Heavier fines sent a message to people that attending school was a priority.

“No parent wants to be held out there having to front up before the court and told they are not a particularly good parent because they can’t get their kids to school,” Robinson said.

Hardcore truants by the thousand

http://www.stuff.co.nz/4798639a11.html

Hardcore truants by the thousand

By LANE NICHOLS – The Dominion Post | Saturday, 20 December 2008

Thousands of the most at-risk children are still missing from classrooms, forcing education officials to act as detectives hunting long-term truants.

Principal Youth Court Judge Andrew Becroft said the “unexploded time bombs” who were mainly male represented the hardcore youth offenders. It was unacceptable that so many had fallen out of the schooling system.

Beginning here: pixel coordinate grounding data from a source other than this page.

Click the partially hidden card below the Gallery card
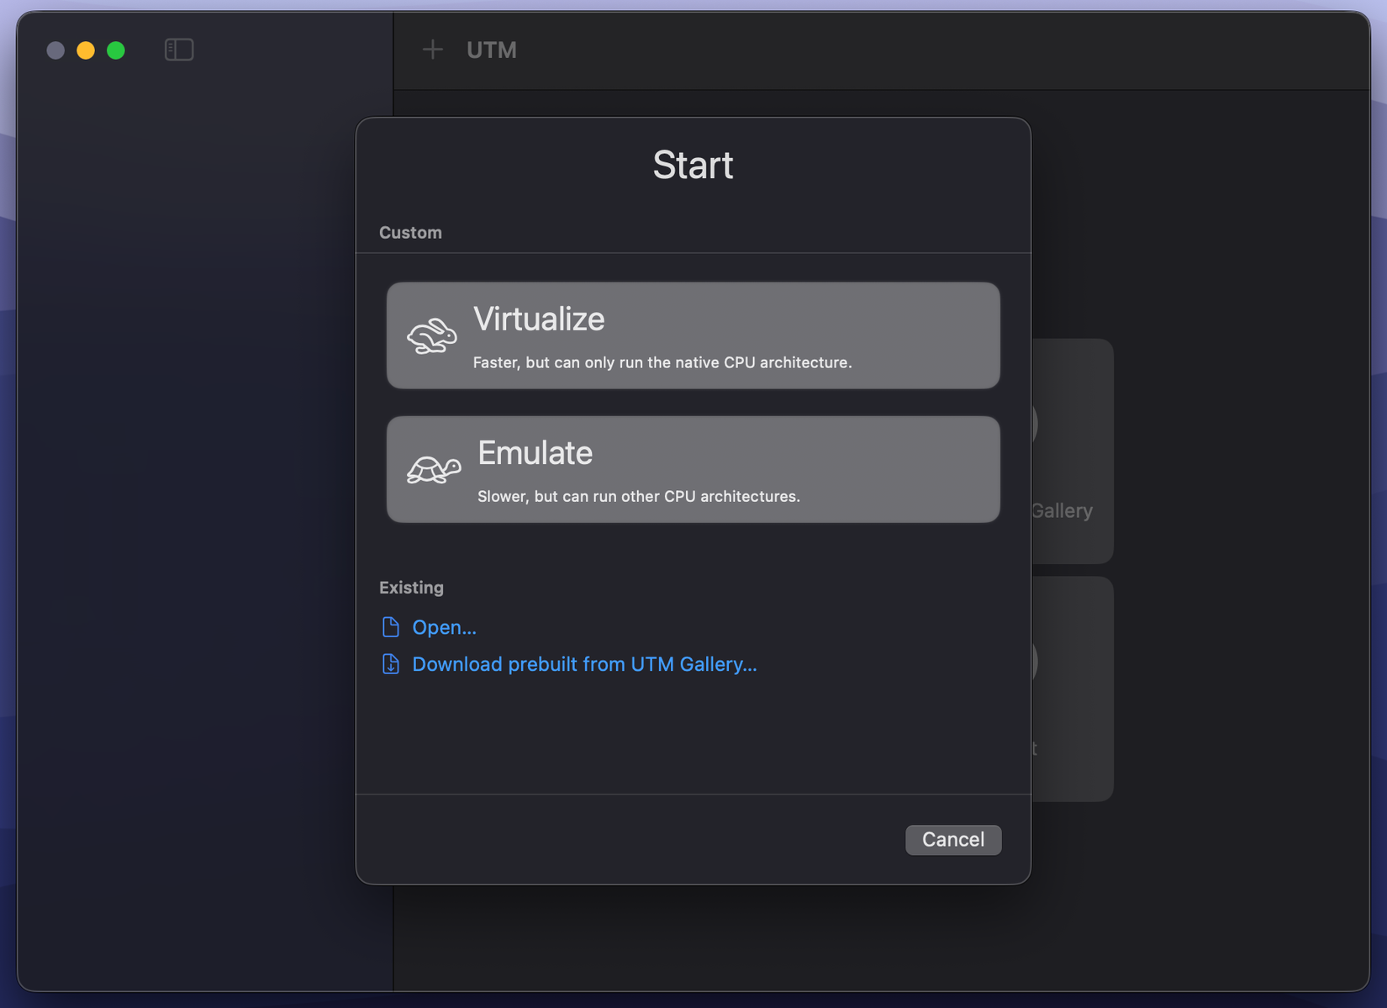The height and width of the screenshot is (1008, 1387). click(1068, 689)
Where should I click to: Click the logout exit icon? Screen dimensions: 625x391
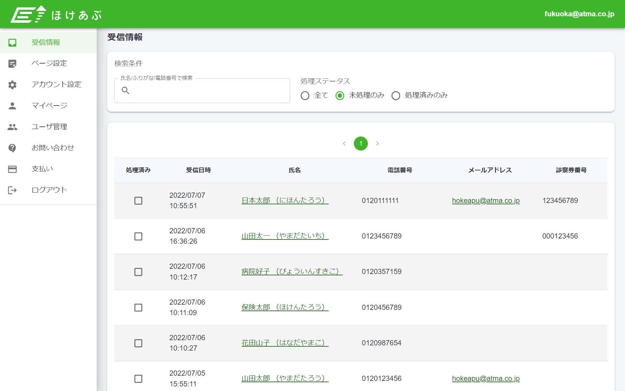pos(12,190)
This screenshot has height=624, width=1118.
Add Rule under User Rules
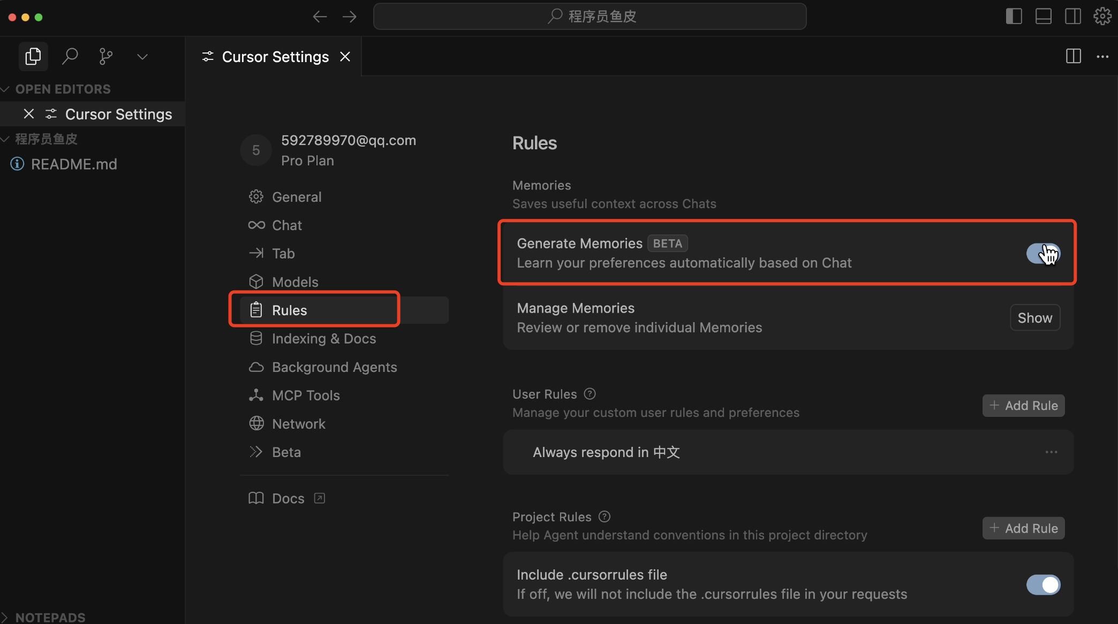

“They’re our toughest kids with a constellation of problems. As Youth Court judges, we’re terribly concerned by the lack of engagement in education of these top-end offenders.”

A year after The Dominion Post revealed a “lost tribe” of nearly 7000 children not enrolled at any school, the Education Ministry admits more than 2500 are still missing “on any given day”.

About 450 have not been to school in more than six months 148 of them in more than a year. Most are junior high school pupils.

Education Minister Anne Tolley has ordered an urgent briefing from officials and warned yesterday that parents who failed to enrol their children were jeopardising their futures and committing a serious offence.

Ministry senior manager Jim Greening said numbers had dropped significantly in the past year but the situation remained unsatisfactory. Pupils who dropped out of the school system were at risk of spiralling into trouble later in life, he said, potentially costing society millions of dollars through crime and their drain on health and social services.

“We’ve got people across the country working very hard on this issue. We want to give all these kids every chance we can.”

All the missing kids are aged under 16 so are legally required to attend class but have been absent for at least 20 days.

Mr Greening said the hardcore truants were revealed by a computer enrolment tracking system in all schools since August last year. More than 30 staff were employed nationally to find the truants.

Of the nearly 7000 cases identified last year, many of the most-difficult pupils had been hunted down and re-enrolled.

An information-sharing agreement with the Immigration Service showed thousands of others had left the country, or were on the list only because of processing errors. But many hundreds more were missing.

“Often they don’t have any address,” Mr Greening said. “[Officials] go to the place where the family was. If they’re not there, they’ll ask neighbours. It becomes a detective thing, I guess.”

The missing children often came from dysfunctional families with complex problems. Ministry officials sometimes alerted other agencies such as police and Child, Youth and Family. “The really long-term hard ones, our people might locate. But we know in three months’ time our people are going to be looking for them again because they won’t be in class.”

Judge Becroft said Youth Court judges had always suspected a group of up to 3000 pupils had fallen out of the education system, but the ministry had only now been able to quantify it.

Children’s Commissioner Cindy Kiro said non-enrolled children were being denied their right to an education.